I see the prices for the Jelco tonearms aren't too high really. Are lowest cost tonearms really not worth considering or would the tonearms that are at the next price level up be a. Better choice?

To be honest I've never installed a Tonearm before but I figured that I'm capable of learning since I work on all kinds of mechanical things from motorcycles to robotics integration. So how how hard is Tonearm installation?

Thanks...Blake
 
To fit the SL-1200 arm (and also the Rega RB300 and other fixed-position arms) you must mount it at the correct distance from the spindle, precisely (the mounting distance is unique for each arm, though many have similar specs). The platter on the SL-1100 has an extra apron that contains the dots for the strobe, which makes it larger than most platters (which is usually a bit over 12"). This could make the mounting of the SL-1200 arm problematic, as it has a relatively large mounting base, and it may not be possible to mount the arm where you need to. You may need need to get a new arm board, as the original metal arm board already has a mounting hole (also, removing the EPA-110 will leave empty holes where the arm rest and lift lever used to be, which can be an eyesore, aesthetically).

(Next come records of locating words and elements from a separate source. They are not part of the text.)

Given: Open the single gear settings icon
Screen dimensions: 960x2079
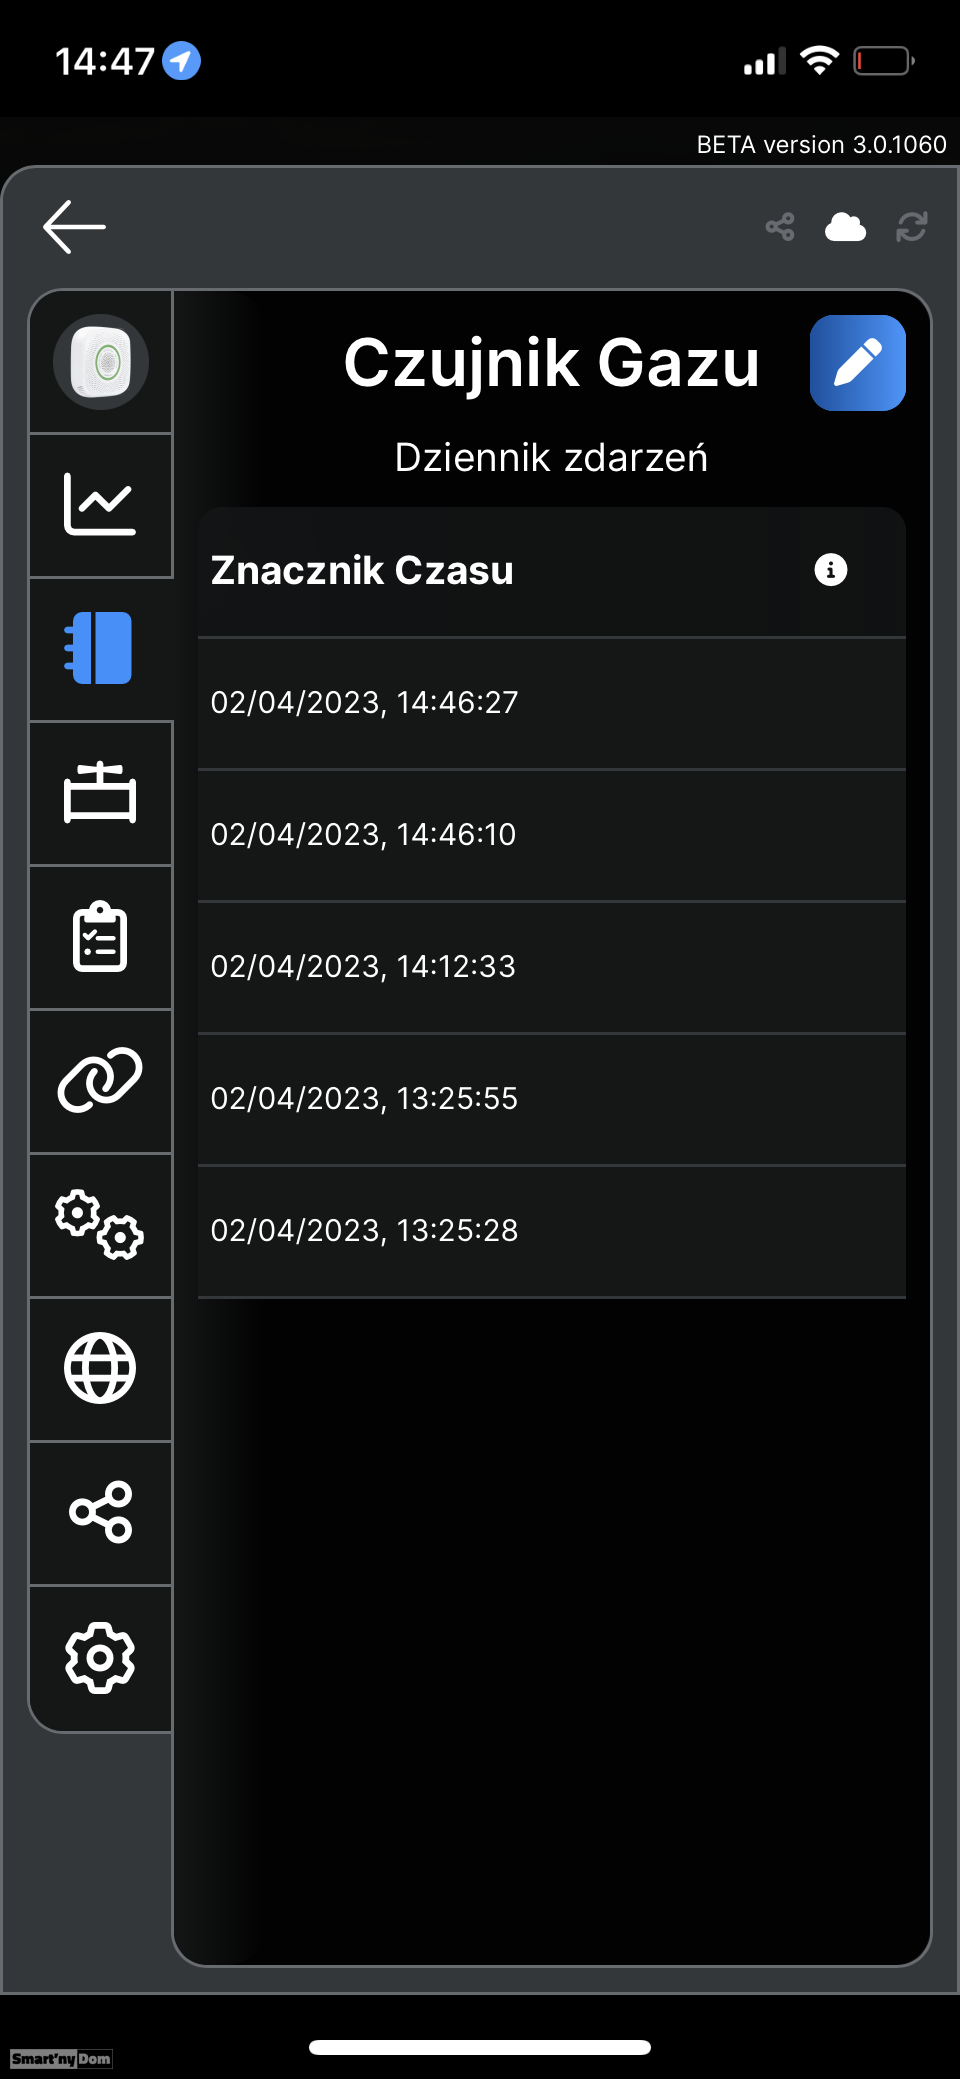Looking at the screenshot, I should click(x=100, y=1658).
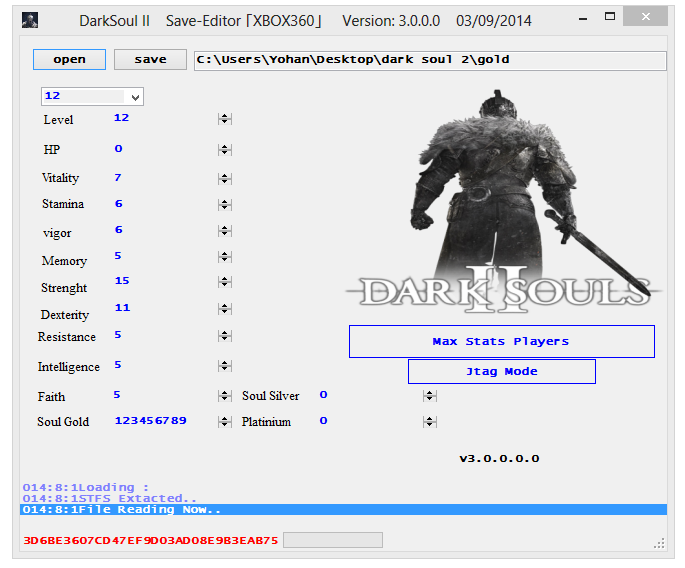Adjust the Soul Silver spinner arrows
Screen dimensions: 685x568
429,396
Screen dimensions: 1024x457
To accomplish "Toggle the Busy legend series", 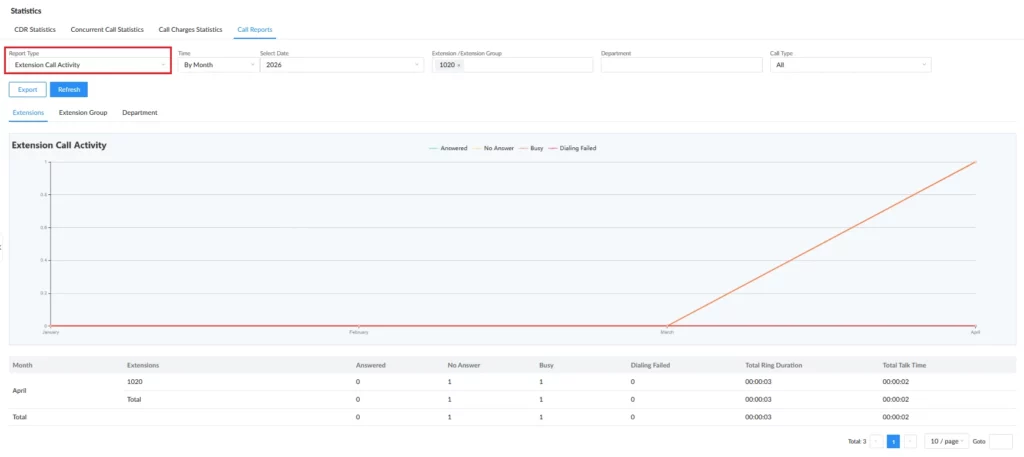I will click(x=532, y=148).
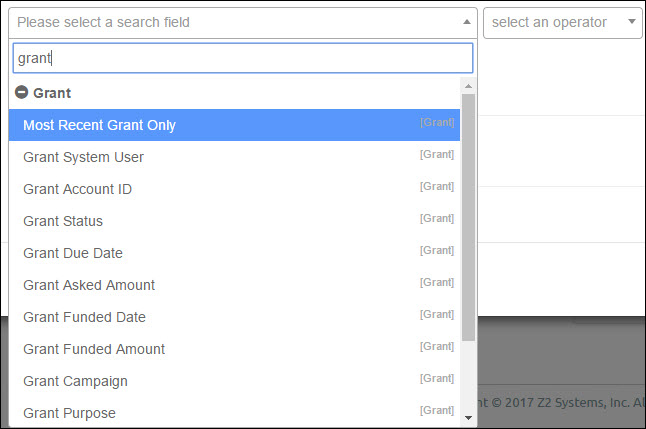Click the search filter text box
Screen dimensions: 646x429
tap(243, 58)
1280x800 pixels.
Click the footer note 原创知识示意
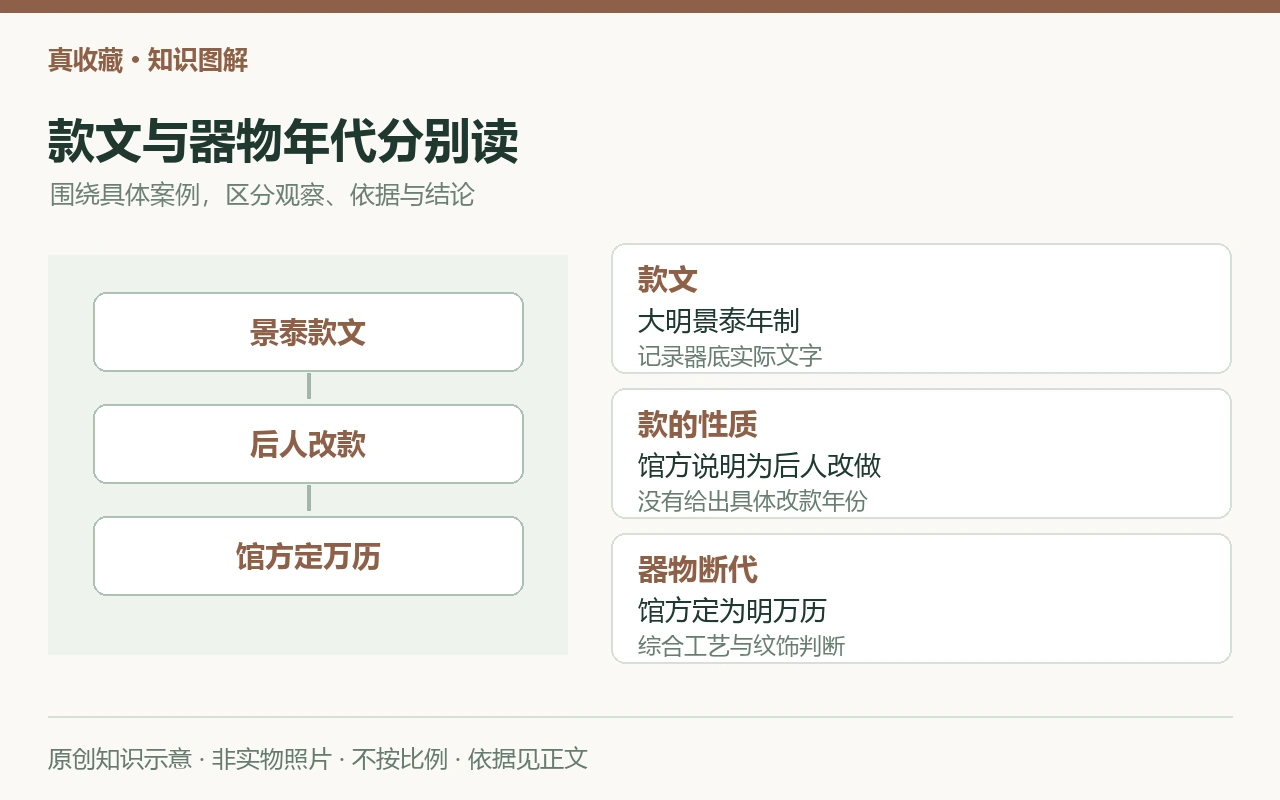pyautogui.click(x=119, y=759)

As for the connections on the SL-1200 arm (if it can be fitted), there is a tag strip inside that can be re-used, and to which you may be able to solder the arm wires. I guess at this stage it is best you take a look under the hood to see for yourself (just the arm board; there's nothing else you need to worry about, IMO). Just a caution, though: when removing the bolts which hold the arm board, make sure you use a flat screw driver that fits the slots perfectly, as the brass heads are easily damaged.
 
From the suggestion about the Jelco tonearms I see that they in fact seem to be a nice choice as an aftermarket non-original Tonearm. When buying an aftermarket arm such as the Jelco do they provide installation instructions as well as mounting location dimensions?
 
Hi

There's normally a mounting template provided with these arms, showing the size of hole needed and its position, plus instructions for mounting. The template would also show any other holes required for mounting, and the dimensions of the arm base. The Jelco arms use the 3-bolt "Linn" fixing, but their models come in various lengths.

As Shaun says, above, you need to make sure the arm mounting doesn't foul the outer edge of the platter. The key measurement is the "pivot-to-spindle" one - the distance between the spindle in the centre of the record and the pivot-point of the arm. For the stock EPA-110 this is 221 millimetres, close to the standard Rega mounting-point (222 mm).

The Jelco SA-250ST (the straight, black tonearm) needs to be mounted 210 mm from the spindle, so might be a tight fit on your deck. The SA-750D top-of-the-range arm should be mounted at 214 mm distance. There are mounting templates for both in the Library section of the Vinyl Engine website that you could download and print for a trial fitting. The SA-750 is available as a 10-inch and a 12-inch arm too, and these would be mounted further out.

Vinyl Engine also has a full set of manuals (including service and circuit schematic) for the SL-1100. You just need to register (free) to access these.